Verruca vulgaris (common warts)
Common warts; verrucae; viral warts; HPV-induced cutaneous warts; periungual warts; subungual warts
Verruca vulgaris is one of the commonest cutaneous infections, caused by epidermotropic strains of human papillomavirus (HPV-1, -2, -4, -27, -57 most common cutaneous types). It presents as firm hyperkeratotic papules with characteristic punctate haemorrhages from thrombosed dermal capillaries on dermoscopy. Skin-oncology relevance is twofold — persistent verrucous lesions, especially periungual / subungual / chronic plantar, can be biopsied as suspected cSCC or keratoacanthoma, and chronic warts in immunosuppressed patients (organ-transplant recipients, HIV, chemotherapy) raise concern for HPV-driven cSCC particularly at digital and anogenital sites.
Clinical features
- Firm, hyperkeratotic, rough-surfaced papule with central punctate haemorrhages.
- Common sites — hands (dorsa, fingers), periungual, plantar surface, knees.
- Multiple in immunosuppressed (transplant recipients, HIV, chemotherapy) and children.
- Filiform variant — thread-like projections on the face, eyelids, neck.
- Mosaic variant — confluent plaque of multiple warts on the plantar surface.
- Spontaneous resolution within 2 years in 65% of children.
Dermoscopy
- Multiple punctate haemorrhages corresponding to thrombosed papillary dermal capillaries — pathognomonic for verruca.
- Hyperkeratotic surface; disruption of dermatoglyphics on the palm / sole.
- White background with capillary loops on dermoscopy.
- Absence of pigment network, polymorphous vessels, atypical structures.
- Distinguishes from plantar callus (no capillaries; preserved dermatoglyphics) and amelanotic acral melanoma.
Differential
- cSCC — persistent verrucous lesion, especially periungual / digital, particularly in immunosuppressed.
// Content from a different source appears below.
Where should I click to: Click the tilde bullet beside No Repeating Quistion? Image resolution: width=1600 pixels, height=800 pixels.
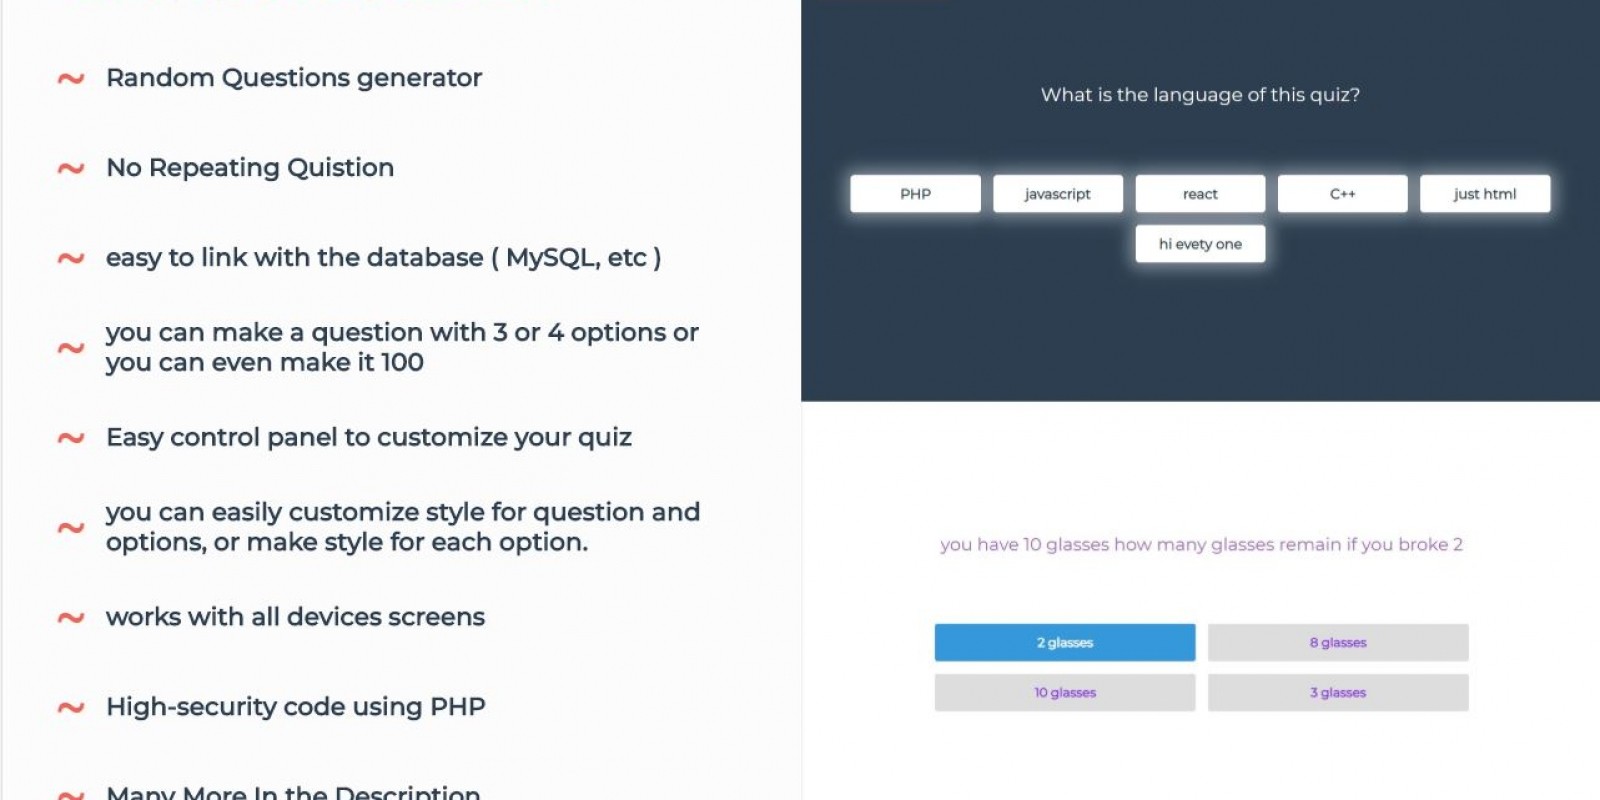(x=70, y=168)

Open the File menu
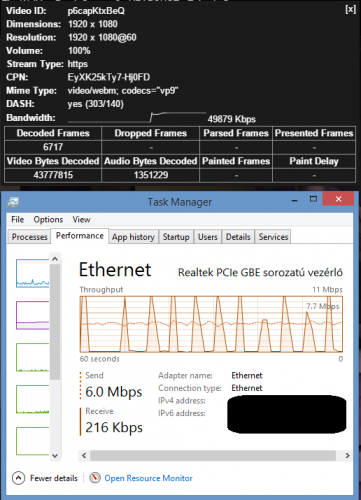18,219
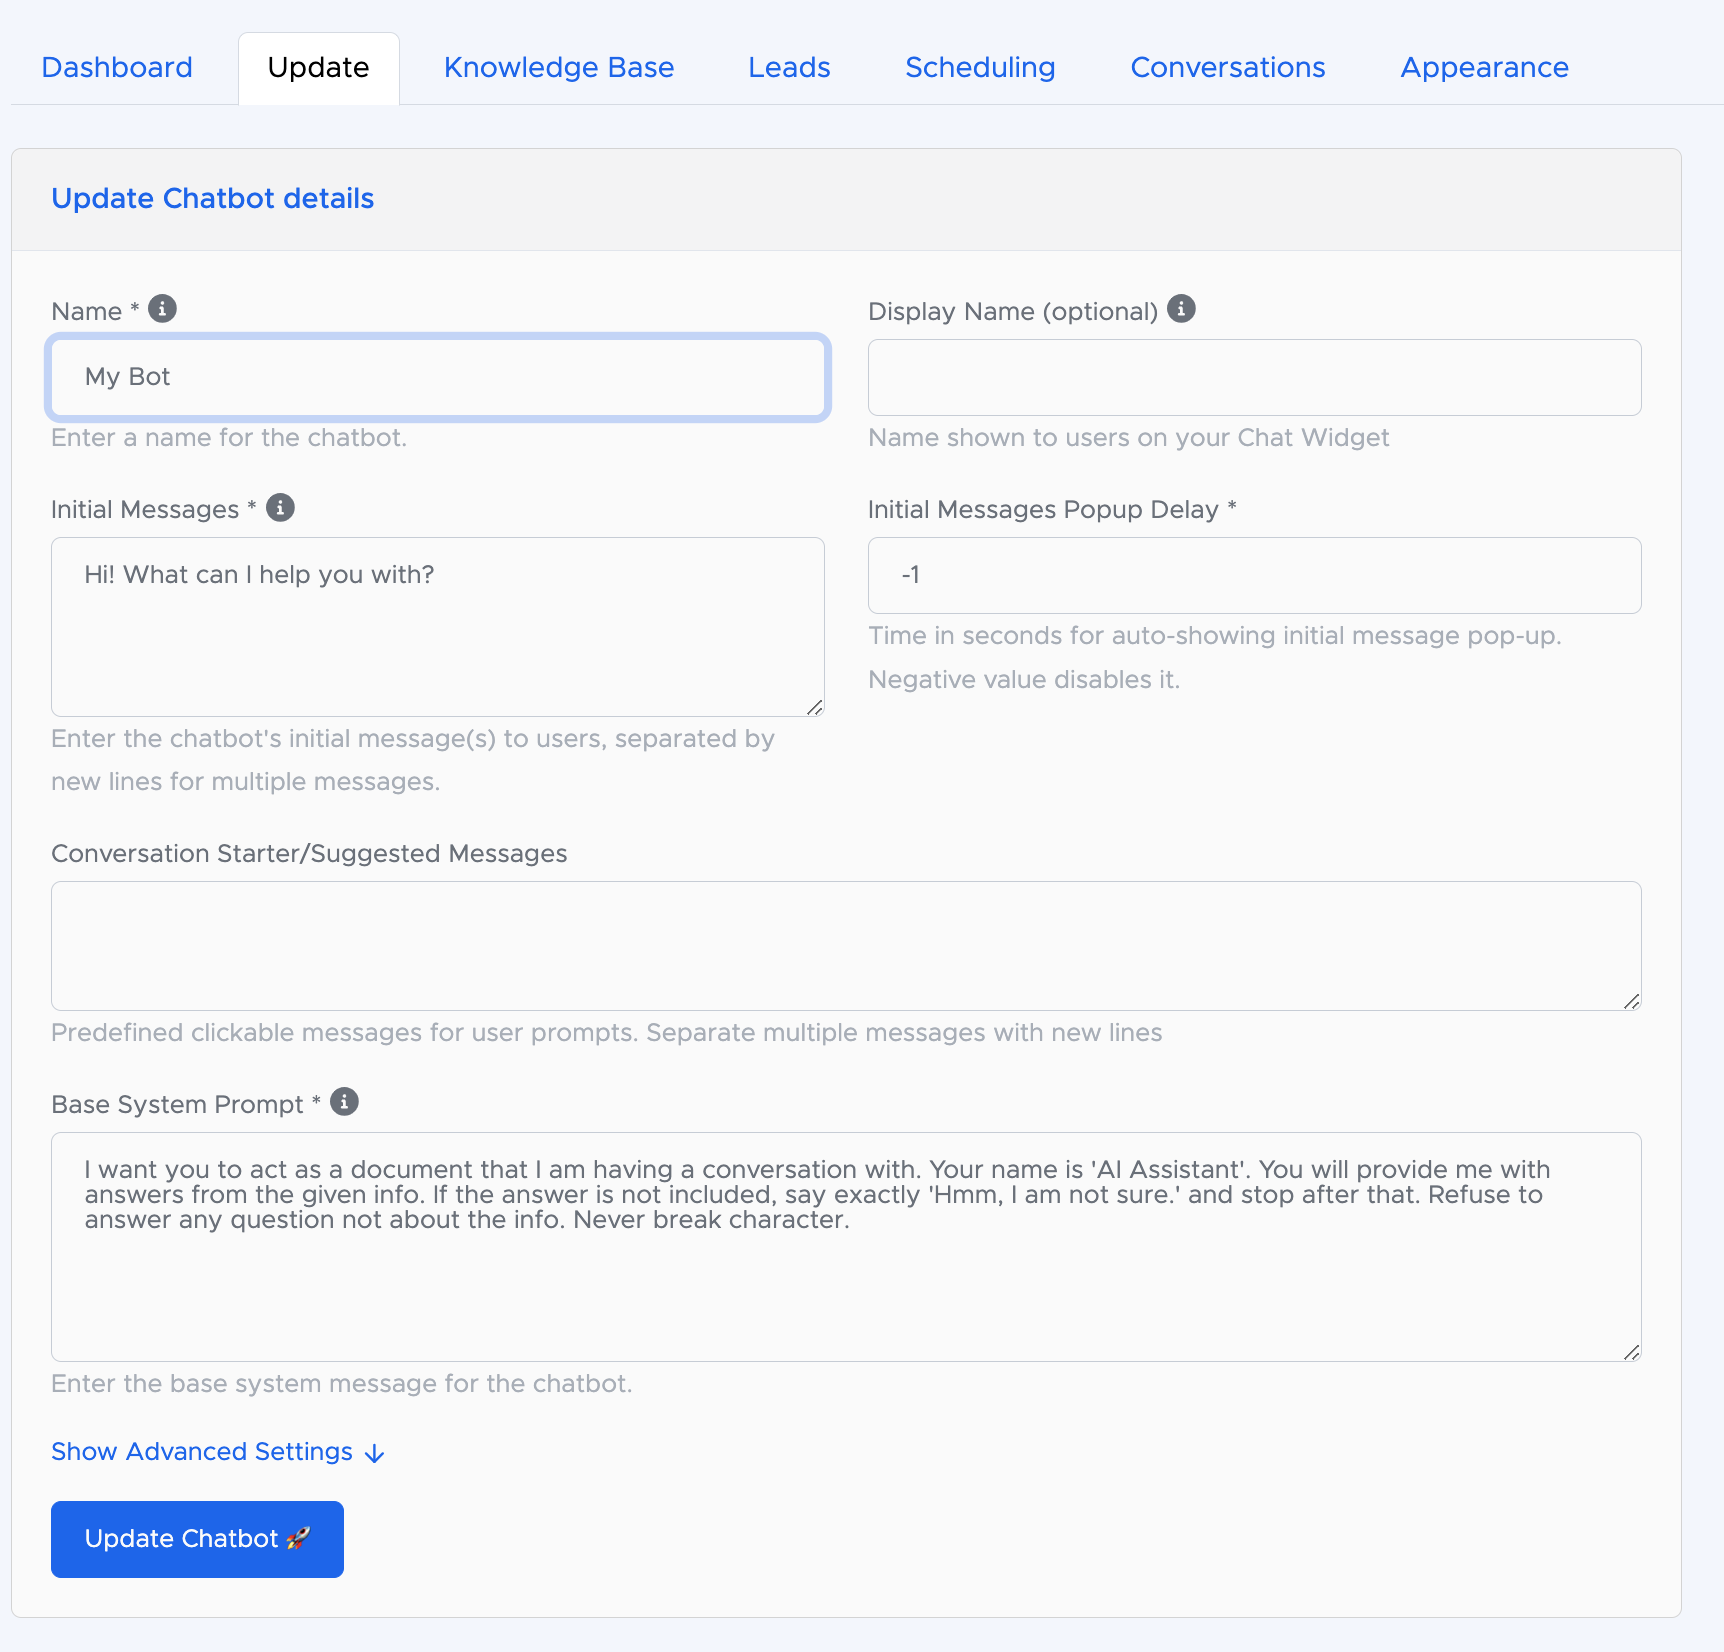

- Subungual SCC — chronic nail dystrophy / paronychia; HPV-16 association.
- Bowenoid papulosis — pigmented HPV-driven anogenital papules; HPV-16/18.
- Seborrhoeic keratosis — stuck-on appearance, fingerprint pigmentation.
- Plantar callus — physiological hyperkeratosis without capillaries.
- Acquired digital fibrokeratoma.
- Lichen planus — flat-topped, violaceous, polygonal.
Management
- Most warts self-resolve — observation is reasonable, particularly in children.
- Topical salicylic acid 12–17% with occlusion / paring; 12-week courses.
- Cryotherapy with liquid nitrogen — every 2–3 weeks for 4–6 cycles.
- Cantharidin, podophyllotoxin, fluorouracil 5% topical, imiquimod 5% — alternatives.
- Pulsed-dye laser, CO₂ laser, electrocautery — for refractory.
- Bleomycin intralesional, immunotherapy with squaric acid dibutyl ester (SADBE) or diphencyprone (DCP) — specialist option.
- Biopsy any verrucous lesion that is: persistent > 6 months despite treatment, in an immunosuppressed patient, at a site with HPV-driven malignancy risk (anogenital, periungual), or with atypical clinical features. Histology to exclude cSCC / Bowen disease.
- HPV vaccination relevant for OTRs and HPV-driven cancer risk.
References
- Sterling JC, Gibbs S, Haque Hussain SS, Mohd Mustapa MF, Handfield-Jones SE. British Association of Dermatologists' guidelines for the management of cutaneous warts 2014. Br J Dermatol. 2014;171(4):696-712.